> [Work to complete]: Print out each entry below exactly, please.

> [Stored items from a collection]:
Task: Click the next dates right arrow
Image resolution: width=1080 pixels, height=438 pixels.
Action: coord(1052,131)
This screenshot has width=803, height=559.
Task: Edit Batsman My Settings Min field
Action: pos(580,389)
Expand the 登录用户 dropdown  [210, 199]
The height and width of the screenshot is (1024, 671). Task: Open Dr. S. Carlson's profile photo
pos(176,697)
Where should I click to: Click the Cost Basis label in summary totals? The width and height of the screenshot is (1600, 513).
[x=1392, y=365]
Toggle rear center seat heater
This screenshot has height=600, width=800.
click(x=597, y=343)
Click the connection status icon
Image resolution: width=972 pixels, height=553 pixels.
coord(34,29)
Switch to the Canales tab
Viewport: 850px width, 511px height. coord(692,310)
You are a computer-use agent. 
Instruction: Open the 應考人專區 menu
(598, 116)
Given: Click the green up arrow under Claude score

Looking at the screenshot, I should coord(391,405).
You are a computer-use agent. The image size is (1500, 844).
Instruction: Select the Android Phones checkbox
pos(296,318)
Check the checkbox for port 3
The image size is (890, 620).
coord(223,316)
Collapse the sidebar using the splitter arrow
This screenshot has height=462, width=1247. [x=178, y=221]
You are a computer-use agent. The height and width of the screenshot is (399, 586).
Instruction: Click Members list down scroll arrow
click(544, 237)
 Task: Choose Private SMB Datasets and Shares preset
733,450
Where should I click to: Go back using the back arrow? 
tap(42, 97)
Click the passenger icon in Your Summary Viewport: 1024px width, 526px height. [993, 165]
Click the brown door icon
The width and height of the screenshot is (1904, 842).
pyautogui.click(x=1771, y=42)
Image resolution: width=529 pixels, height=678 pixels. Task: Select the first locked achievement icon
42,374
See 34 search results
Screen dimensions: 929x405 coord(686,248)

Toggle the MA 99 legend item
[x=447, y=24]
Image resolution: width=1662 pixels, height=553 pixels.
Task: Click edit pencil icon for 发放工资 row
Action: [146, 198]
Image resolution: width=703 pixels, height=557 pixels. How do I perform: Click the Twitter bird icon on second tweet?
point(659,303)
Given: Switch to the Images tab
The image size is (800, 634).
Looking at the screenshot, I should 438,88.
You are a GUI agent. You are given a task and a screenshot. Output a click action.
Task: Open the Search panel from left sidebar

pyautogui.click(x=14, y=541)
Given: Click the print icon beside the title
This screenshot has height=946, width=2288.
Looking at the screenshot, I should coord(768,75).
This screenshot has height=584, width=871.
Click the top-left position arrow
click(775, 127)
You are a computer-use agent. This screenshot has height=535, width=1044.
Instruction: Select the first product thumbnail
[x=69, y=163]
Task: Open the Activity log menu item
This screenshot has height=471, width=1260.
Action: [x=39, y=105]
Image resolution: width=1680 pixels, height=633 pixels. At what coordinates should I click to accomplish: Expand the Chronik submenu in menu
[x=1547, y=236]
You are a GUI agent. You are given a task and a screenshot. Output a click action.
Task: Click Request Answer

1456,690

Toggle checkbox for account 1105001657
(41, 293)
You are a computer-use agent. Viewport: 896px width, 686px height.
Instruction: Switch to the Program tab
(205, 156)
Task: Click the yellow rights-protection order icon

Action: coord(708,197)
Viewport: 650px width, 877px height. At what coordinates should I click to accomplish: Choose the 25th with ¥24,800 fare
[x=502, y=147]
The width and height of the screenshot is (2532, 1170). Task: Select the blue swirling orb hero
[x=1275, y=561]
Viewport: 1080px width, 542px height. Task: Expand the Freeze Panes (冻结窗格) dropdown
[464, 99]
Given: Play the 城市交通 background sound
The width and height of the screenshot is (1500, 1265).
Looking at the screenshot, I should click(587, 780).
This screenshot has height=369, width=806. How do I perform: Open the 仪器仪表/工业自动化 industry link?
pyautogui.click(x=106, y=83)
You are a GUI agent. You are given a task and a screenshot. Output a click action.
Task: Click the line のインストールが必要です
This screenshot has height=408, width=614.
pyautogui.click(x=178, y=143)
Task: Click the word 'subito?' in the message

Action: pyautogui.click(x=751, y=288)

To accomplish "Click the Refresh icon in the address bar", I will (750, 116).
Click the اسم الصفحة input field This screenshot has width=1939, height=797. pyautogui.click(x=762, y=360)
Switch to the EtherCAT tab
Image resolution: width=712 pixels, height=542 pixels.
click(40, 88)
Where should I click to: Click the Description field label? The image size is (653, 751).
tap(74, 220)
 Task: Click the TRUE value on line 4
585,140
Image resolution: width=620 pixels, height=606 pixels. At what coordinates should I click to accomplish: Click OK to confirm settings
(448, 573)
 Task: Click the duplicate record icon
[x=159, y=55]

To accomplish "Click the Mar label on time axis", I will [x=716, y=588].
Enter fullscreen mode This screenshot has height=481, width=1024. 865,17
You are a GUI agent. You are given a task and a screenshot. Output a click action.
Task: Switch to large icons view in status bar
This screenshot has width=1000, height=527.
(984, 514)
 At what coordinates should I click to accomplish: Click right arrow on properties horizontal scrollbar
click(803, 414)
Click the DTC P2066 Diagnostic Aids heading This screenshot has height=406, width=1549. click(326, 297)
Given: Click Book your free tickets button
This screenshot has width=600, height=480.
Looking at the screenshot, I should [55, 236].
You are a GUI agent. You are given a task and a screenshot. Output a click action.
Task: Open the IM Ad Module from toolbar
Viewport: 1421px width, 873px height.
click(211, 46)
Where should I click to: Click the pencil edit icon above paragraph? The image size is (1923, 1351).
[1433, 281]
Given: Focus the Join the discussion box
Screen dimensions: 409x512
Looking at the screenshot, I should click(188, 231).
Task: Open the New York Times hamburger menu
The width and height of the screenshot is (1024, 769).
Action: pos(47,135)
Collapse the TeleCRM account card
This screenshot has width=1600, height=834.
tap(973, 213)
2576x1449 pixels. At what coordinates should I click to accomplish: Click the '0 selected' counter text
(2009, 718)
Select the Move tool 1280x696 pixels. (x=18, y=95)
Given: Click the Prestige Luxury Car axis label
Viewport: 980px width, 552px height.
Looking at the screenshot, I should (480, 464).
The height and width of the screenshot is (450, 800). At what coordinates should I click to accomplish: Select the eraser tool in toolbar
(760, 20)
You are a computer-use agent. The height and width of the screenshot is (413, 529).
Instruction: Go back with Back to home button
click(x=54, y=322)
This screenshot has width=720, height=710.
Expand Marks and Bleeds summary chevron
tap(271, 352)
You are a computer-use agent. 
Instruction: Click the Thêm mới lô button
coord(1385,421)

> [Your response]:
Task: Click the next dates right arrow
Image resolution: width=1080 pixels, height=438 pixels.
Action: coord(1052,131)
This screenshot has width=803, height=559.
Task: Edit Batsman My Settings Min field
Action: pos(580,389)
Expand the 登录用户 dropdown  [210, 199]
The height and width of the screenshot is (1024, 671). Task: Open Dr. S. Carlson's profile photo
pos(176,697)
Where should I click to: Click the Cost Basis label in summary totals? The width and height of the screenshot is (1600, 513).
[x=1392, y=365]
Toggle rear center seat heater
This screenshot has height=600, width=800.
click(x=597, y=343)
Click the connection status icon
Image resolution: width=972 pixels, height=553 pixels.
coord(34,29)
Switch to the Canales tab
Viewport: 850px width, 511px height. coord(692,310)
You are a computer-use agent. 
Instruction: Open the 應考人專區 menu
(598, 116)
Given: Click the green up arrow under Claude score

Looking at the screenshot, I should coord(391,405).
You are a computer-use agent. The image size is (1500, 844).
Instruction: Select the Android Phones checkbox
pos(296,318)
Check the checkbox for port 3
The image size is (890, 620).
coord(223,316)
Collapse the sidebar using the splitter arrow
This screenshot has height=462, width=1247. [x=178, y=221]
You are a computer-use agent. The height and width of the screenshot is (399, 586).
Instruction: Click Members list down scroll arrow
click(544, 237)
 Task: Choose Private SMB Datasets and Shares preset
733,450
Where should I click to: Go back using the back arrow? 
tap(42, 97)
Click the passenger icon in Your Summary Viewport: 1024px width, 526px height. [993, 165]
Click the brown door icon
The width and height of the screenshot is (1904, 842).
pyautogui.click(x=1771, y=42)
Image resolution: width=529 pixels, height=678 pixels. Task: Select the first locked achievement icon
42,374
See 34 search results
Screen dimensions: 929x405 coord(686,248)

Toggle the MA 99 legend item
[x=447, y=24]
Image resolution: width=1662 pixels, height=553 pixels.
Task: Click edit pencil icon for 发放工资 row
Action: [146, 198]
Image resolution: width=703 pixels, height=557 pixels. How do I perform: Click the Twitter bird icon on second tweet?
point(659,303)
Given: Switch to the Images tab
The image size is (800, 634).
Looking at the screenshot, I should 438,88.
You are a GUI agent. You are given a task and a screenshot. Output a click action.
Task: Open the Search panel from left sidebar

pyautogui.click(x=14, y=541)
Given: Click the print icon beside the title
This screenshot has height=946, width=2288.
Looking at the screenshot, I should coord(768,75).
This screenshot has height=584, width=871.
Click the top-left position arrow
click(775, 127)
You are a computer-use agent. This screenshot has height=535, width=1044.
Instruction: Select the first product thumbnail
[x=69, y=163]
Task: Open the Activity log menu item
This screenshot has height=471, width=1260.
Action: [x=39, y=105]
Image resolution: width=1680 pixels, height=633 pixels. At what coordinates should I click to accomplish: Expand the Chronik submenu in menu
[x=1547, y=236]
You are a GUI agent. You are given a task and a screenshot. Output a click action.
Task: Click Request Answer

1456,690

Toggle checkbox for account 1105001657
(41, 293)
You are a computer-use agent. Viewport: 896px width, 686px height.
Instruction: Switch to the Program tab
(205, 156)
Task: Click the yellow rights-protection order icon

Action: coord(708,197)
Viewport: 650px width, 877px height. At what coordinates should I click to accomplish: Choose the 25th with ¥24,800 fare
[x=502, y=147]
The width and height of the screenshot is (2532, 1170). Task: Select the blue swirling orb hero
[x=1275, y=561]
Viewport: 1080px width, 542px height. Task: Expand the Freeze Panes (冻结窗格) dropdown
[464, 99]
Given: Play the 城市交通 background sound
The width and height of the screenshot is (1500, 1265).
Looking at the screenshot, I should click(587, 780).
This screenshot has height=369, width=806. How do I perform: Open the 仪器仪表/工业自动化 industry link?
pyautogui.click(x=106, y=83)
You are a GUI agent. You are given a task and a screenshot. Output a click action.
Task: Click the line のインストールが必要です
This screenshot has height=408, width=614.
pyautogui.click(x=178, y=143)
Task: Click the word 'subito?' in the message

Action: pyautogui.click(x=751, y=288)

To accomplish "Click the Refresh icon in the address bar", I will (750, 116).
Click the اسم الصفحة input field This screenshot has width=1939, height=797. pyautogui.click(x=762, y=360)
Switch to the EtherCAT tab
Image resolution: width=712 pixels, height=542 pixels.
click(40, 88)
Where should I click to: Click the Description field label? The image size is (653, 751).
tap(74, 220)
 Task: Click the TRUE value on line 4
585,140
Image resolution: width=620 pixels, height=606 pixels. At what coordinates should I click to accomplish: Click OK to confirm settings
(448, 573)
 Task: Click the duplicate record icon
[x=159, y=55]

To accomplish "Click the Mar label on time axis", I will [x=716, y=588].
Enter fullscreen mode This screenshot has height=481, width=1024. 865,17
You are a GUI agent. You are given a task and a screenshot. Output a click action.
Task: Switch to large icons view in status bar
This screenshot has width=1000, height=527.
(984, 514)
 At what coordinates should I click to accomplish: Click right arrow on properties horizontal scrollbar
click(803, 414)
Click the DTC P2066 Diagnostic Aids heading This screenshot has height=406, width=1549. click(326, 297)
Given: Click Book your free tickets button
This screenshot has width=600, height=480.
Looking at the screenshot, I should [55, 236].
You are a GUI agent. You are given a task and a screenshot. Output a click action.
Task: Open the IM Ad Module from toolbar
Viewport: 1421px width, 873px height.
click(211, 46)
Where should I click to: Click the pencil edit icon above paragraph? The image size is (1923, 1351).
[1433, 281]
Given: Focus the Join the discussion box
Screen dimensions: 409x512
Looking at the screenshot, I should click(188, 231).
Task: Open the New York Times hamburger menu
The width and height of the screenshot is (1024, 769).
Action: pos(47,135)
Collapse the TeleCRM account card
This screenshot has width=1600, height=834.
tap(973, 213)
2576x1449 pixels. At what coordinates should I click to accomplish: Click the '0 selected' counter text
(2009, 718)
Select the Move tool 1280x696 pixels. (x=18, y=95)
Given: Click the Prestige Luxury Car axis label
Viewport: 980px width, 552px height.
Looking at the screenshot, I should (480, 464).
The height and width of the screenshot is (450, 800). At what coordinates should I click to accomplish: Select the eraser tool in toolbar
(760, 20)
You are a computer-use agent. The height and width of the screenshot is (413, 529).
Instruction: Go back with Back to home button
click(x=54, y=322)
This screenshot has width=720, height=710.
Expand Marks and Bleeds summary chevron
tap(271, 352)
You are a computer-use agent. 
Instruction: Click the Thêm mới lô button
coord(1385,421)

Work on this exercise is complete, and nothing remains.